• _WHAT IS ASKED_: Can you write out, word for word, everything from the line containing "Task: Click the GSTIN/UIN column header" down to the end of the records?

Stored data entries:
[start]
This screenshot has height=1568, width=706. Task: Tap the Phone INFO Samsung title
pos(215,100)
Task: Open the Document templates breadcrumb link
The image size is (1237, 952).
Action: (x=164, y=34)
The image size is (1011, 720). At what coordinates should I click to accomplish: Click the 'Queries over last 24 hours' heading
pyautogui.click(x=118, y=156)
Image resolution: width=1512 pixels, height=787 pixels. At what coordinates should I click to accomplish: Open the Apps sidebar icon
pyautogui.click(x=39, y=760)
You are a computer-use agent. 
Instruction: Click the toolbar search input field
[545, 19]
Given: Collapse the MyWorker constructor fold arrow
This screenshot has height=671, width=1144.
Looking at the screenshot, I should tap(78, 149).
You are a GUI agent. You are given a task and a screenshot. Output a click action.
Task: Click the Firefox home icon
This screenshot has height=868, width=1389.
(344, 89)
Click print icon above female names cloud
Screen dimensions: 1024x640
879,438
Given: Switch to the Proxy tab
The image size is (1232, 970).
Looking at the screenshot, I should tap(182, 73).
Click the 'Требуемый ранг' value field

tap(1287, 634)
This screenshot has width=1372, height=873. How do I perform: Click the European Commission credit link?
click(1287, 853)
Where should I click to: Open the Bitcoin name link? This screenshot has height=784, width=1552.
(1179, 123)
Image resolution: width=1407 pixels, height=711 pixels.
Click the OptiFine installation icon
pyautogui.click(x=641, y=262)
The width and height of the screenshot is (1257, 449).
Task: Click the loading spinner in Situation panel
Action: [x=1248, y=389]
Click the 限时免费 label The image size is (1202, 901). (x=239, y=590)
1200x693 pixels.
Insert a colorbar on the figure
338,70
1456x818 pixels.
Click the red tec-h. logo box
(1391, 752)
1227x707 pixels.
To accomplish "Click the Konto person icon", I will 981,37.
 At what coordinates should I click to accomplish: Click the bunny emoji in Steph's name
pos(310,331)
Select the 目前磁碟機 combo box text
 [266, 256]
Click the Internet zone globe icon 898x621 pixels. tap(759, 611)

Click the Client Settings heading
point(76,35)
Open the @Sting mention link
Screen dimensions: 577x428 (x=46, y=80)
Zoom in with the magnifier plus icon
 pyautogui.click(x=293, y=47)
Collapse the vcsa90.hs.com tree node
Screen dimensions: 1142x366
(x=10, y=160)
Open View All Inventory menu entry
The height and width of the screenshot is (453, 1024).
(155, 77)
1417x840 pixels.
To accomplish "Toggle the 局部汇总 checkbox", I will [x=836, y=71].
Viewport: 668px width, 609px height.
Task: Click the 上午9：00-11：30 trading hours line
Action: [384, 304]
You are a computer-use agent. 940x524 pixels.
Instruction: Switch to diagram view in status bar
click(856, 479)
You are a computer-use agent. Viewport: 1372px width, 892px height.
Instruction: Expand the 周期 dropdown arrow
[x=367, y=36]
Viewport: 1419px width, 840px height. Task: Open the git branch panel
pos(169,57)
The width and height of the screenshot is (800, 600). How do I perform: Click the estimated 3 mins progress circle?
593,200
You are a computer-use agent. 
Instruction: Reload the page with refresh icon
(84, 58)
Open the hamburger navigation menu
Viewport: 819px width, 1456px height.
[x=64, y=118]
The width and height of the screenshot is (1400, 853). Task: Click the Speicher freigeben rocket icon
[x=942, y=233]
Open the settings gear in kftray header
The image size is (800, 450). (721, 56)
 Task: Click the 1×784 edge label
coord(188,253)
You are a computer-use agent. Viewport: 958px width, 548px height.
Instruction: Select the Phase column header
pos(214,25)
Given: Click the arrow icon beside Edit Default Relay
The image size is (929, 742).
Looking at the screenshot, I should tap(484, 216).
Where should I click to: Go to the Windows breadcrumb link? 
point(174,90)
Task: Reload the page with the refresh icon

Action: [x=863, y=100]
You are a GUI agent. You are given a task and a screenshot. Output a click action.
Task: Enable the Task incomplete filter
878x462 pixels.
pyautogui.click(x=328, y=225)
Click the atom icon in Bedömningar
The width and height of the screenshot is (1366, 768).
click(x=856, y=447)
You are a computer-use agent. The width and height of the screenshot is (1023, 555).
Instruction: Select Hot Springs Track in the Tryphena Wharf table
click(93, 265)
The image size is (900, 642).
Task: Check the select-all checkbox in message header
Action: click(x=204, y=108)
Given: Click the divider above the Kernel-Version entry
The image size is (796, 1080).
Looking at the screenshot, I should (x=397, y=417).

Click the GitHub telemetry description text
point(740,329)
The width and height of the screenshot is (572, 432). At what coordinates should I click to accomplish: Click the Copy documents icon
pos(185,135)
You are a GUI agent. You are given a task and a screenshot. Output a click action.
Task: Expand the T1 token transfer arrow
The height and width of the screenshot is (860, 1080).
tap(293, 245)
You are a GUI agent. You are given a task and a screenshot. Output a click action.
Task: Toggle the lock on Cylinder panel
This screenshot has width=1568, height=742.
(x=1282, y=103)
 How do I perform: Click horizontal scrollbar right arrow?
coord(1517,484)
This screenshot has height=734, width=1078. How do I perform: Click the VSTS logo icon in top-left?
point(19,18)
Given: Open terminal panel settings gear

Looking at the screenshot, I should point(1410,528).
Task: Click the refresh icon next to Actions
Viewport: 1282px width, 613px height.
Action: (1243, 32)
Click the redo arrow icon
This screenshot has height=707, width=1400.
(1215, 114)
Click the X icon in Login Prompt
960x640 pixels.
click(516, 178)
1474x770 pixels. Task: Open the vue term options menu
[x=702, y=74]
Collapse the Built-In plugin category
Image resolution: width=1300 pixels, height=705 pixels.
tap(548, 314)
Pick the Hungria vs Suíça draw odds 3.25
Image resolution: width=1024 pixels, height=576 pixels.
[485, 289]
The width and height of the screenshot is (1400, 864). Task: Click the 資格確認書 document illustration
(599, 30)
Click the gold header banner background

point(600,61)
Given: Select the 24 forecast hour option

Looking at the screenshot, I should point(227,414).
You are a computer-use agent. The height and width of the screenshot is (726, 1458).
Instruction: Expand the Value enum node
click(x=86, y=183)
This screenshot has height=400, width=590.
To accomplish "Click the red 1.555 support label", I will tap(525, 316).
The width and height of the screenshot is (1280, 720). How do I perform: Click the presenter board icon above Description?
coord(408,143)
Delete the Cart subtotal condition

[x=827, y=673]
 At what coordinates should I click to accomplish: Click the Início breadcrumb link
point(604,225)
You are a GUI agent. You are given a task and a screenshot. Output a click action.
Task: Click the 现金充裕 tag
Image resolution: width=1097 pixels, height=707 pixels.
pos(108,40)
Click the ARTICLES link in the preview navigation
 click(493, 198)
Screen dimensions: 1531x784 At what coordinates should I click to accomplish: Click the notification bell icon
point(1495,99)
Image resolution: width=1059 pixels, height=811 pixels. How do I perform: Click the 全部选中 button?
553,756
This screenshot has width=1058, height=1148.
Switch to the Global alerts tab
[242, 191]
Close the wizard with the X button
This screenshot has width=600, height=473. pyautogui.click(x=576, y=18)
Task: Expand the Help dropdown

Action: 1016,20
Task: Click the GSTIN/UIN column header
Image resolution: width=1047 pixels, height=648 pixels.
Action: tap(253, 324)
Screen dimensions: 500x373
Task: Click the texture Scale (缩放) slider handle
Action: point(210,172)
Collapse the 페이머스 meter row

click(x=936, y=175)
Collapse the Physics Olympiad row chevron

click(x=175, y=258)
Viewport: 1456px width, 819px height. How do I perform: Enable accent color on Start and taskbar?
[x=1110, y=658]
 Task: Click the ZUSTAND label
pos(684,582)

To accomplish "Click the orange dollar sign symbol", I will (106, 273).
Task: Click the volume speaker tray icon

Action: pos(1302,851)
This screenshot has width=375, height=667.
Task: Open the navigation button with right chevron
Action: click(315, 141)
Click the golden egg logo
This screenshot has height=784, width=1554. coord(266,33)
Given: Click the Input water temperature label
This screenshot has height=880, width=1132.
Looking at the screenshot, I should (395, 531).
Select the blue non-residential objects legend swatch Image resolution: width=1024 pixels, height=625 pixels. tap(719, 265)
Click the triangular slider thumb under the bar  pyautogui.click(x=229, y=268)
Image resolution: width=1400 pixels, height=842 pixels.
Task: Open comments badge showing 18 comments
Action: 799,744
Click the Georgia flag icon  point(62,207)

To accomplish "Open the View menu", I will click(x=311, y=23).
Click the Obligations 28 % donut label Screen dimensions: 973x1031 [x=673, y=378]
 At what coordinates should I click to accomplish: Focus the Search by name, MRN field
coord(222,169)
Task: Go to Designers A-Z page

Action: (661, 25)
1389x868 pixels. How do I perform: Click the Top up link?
[end]
• _TASK OUTPUT_:
Task: Click the GSTIN/UIN column header
Image resolution: width=1047 pixels, height=648 pixels.
Action: tap(253, 324)
Screen dimensions: 500x373
Task: Click the texture Scale (缩放) slider handle
Action: point(210,172)
Collapse the 페이머스 meter row

click(x=936, y=175)
Collapse the Physics Olympiad row chevron

click(x=175, y=258)
Viewport: 1456px width, 819px height. How do I perform: Enable accent color on Start and taskbar?
[x=1110, y=658]
 Task: Click the ZUSTAND label
pos(684,582)

To accomplish "Click the orange dollar sign symbol", I will (106, 273).
Task: Click the volume speaker tray icon

Action: pos(1302,851)
This screenshot has width=375, height=667.
Task: Open the navigation button with right chevron
Action: click(315, 141)
Click the golden egg logo
This screenshot has height=784, width=1554. coord(266,33)
Given: Click the Input water temperature label
This screenshot has height=880, width=1132.
Looking at the screenshot, I should (395, 531).
Select the blue non-residential objects legend swatch Image resolution: width=1024 pixels, height=625 pixels. tap(719, 265)
Click the triangular slider thumb under the bar  pyautogui.click(x=229, y=268)
Image resolution: width=1400 pixels, height=842 pixels.
Task: Open comments badge showing 18 comments
Action: 799,744
Click the Georgia flag icon  point(62,207)

To accomplish "Open the View menu", I will click(x=311, y=23).
Click the Obligations 28 % donut label Screen dimensions: 973x1031 [x=673, y=378]
 At what coordinates should I click to accomplish: Focus the Search by name, MRN field
coord(222,169)
Task: Go to Designers A-Z page

Action: (661, 25)
1389x868 pixels. How do I perform: Click the Top up link?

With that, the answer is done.